Notice the regex also uses an i at the end. That will make our regex case insensitive so we can match TN and tn. Also notice that we don’t look for IN. Well, sorry Indiana, but we don’t want queries like:

  Cardiology in New York

to become:

  Cardiology state:IN New York

It just wouldn’t work.

Wash, Rinse, Repeat

Well, neato, what other kinds of data could we apply this same technique to? Two types that I can come up with:

  • Discrete values in a set (matching a state)
  • Structured values (like a zipcode)

Take a peek at an example of the latter:

  query.gsub!( /(?:\A|\s)([0-9]{5})(?=\s|\z)/i, ' zipcode:\1' )

We’re looking for 5 numbers, then tacking zipcode: onto the front of them. We’ve taken our human understanding of a structure and explained it to ferret.
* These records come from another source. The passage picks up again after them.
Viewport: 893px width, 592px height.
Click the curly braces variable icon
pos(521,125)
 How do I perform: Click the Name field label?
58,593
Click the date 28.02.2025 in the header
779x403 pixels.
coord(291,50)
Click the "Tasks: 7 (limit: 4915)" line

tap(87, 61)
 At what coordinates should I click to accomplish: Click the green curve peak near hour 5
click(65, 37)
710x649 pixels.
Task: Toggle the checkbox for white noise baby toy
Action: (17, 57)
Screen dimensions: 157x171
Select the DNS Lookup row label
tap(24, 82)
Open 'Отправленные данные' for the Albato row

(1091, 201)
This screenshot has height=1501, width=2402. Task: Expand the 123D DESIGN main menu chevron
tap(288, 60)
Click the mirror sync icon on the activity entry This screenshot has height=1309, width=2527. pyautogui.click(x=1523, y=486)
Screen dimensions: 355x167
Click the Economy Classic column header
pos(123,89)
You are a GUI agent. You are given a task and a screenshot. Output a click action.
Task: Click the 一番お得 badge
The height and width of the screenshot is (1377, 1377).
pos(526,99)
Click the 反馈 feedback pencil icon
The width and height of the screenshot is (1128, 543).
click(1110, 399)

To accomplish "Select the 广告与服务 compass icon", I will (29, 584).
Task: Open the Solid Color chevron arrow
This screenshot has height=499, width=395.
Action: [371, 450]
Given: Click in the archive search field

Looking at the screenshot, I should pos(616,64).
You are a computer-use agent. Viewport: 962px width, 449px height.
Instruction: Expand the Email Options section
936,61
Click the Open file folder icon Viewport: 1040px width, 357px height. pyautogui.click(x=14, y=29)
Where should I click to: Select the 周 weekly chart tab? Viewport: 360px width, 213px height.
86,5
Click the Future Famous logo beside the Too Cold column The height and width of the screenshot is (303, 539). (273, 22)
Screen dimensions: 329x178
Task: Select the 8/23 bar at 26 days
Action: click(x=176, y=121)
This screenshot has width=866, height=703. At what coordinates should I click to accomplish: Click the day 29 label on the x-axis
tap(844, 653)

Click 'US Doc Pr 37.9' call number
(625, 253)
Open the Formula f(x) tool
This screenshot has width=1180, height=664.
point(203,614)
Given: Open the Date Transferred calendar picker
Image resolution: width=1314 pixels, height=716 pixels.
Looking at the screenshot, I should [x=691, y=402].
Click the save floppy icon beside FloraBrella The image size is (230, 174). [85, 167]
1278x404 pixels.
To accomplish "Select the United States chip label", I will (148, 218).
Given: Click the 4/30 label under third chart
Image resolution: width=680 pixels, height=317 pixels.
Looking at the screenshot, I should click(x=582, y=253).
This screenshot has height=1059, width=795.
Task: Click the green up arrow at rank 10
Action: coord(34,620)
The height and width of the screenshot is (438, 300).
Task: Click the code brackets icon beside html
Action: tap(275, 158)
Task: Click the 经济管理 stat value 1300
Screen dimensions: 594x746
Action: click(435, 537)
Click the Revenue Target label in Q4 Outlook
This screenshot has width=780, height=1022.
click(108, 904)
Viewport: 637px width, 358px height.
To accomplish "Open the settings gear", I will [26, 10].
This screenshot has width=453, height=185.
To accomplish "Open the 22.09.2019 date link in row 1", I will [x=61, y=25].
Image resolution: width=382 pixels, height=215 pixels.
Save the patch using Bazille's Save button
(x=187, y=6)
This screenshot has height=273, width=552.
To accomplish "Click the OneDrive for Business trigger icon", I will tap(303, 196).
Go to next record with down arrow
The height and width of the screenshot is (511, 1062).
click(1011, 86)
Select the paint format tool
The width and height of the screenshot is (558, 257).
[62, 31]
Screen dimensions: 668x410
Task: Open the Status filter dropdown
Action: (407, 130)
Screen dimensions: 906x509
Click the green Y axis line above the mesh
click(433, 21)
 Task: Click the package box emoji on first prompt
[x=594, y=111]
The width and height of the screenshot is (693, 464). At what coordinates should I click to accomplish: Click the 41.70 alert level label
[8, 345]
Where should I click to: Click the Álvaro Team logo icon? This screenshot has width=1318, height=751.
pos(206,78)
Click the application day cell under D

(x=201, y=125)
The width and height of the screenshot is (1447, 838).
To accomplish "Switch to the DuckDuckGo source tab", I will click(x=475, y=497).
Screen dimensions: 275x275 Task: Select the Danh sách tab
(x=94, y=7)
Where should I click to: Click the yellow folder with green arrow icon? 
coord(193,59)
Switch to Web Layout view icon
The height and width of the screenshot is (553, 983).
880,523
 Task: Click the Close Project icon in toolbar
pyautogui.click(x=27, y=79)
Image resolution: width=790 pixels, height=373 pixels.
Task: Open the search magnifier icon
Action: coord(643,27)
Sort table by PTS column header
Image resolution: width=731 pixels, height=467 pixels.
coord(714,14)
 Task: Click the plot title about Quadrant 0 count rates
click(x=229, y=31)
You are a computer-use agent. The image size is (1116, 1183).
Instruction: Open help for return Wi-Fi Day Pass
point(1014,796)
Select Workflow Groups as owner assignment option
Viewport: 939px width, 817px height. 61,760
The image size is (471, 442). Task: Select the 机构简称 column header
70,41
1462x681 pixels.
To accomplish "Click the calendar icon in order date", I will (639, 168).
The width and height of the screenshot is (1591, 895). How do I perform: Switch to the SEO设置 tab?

Ferret has a concept of weighting certain fields, and that can help tweak your results to better match your queries, but tricks like this can help a lot. Searching for:

  Doctor in Nashville TN

Without FindYourDoc’s query tweaking, my top result is scored at ~0.46. With it turned on, the top result is ~7.97. That’s a sign Ferret is doing much better at understanding what I was asking for. We can’t manage to trap city names, since there’s just too many, but we can trap the provider type and state to get this:

  type:Doctor in Nashville state:TN

Other fields besides provider type and state are captured by our query tweaker as well. Those tweaks give every visitor a personal programmer to help re-phrase what they say, and that makes our results far better for grandmothers and dog trainers. Try it our on your own Ferret site, it doesn’t disappoint.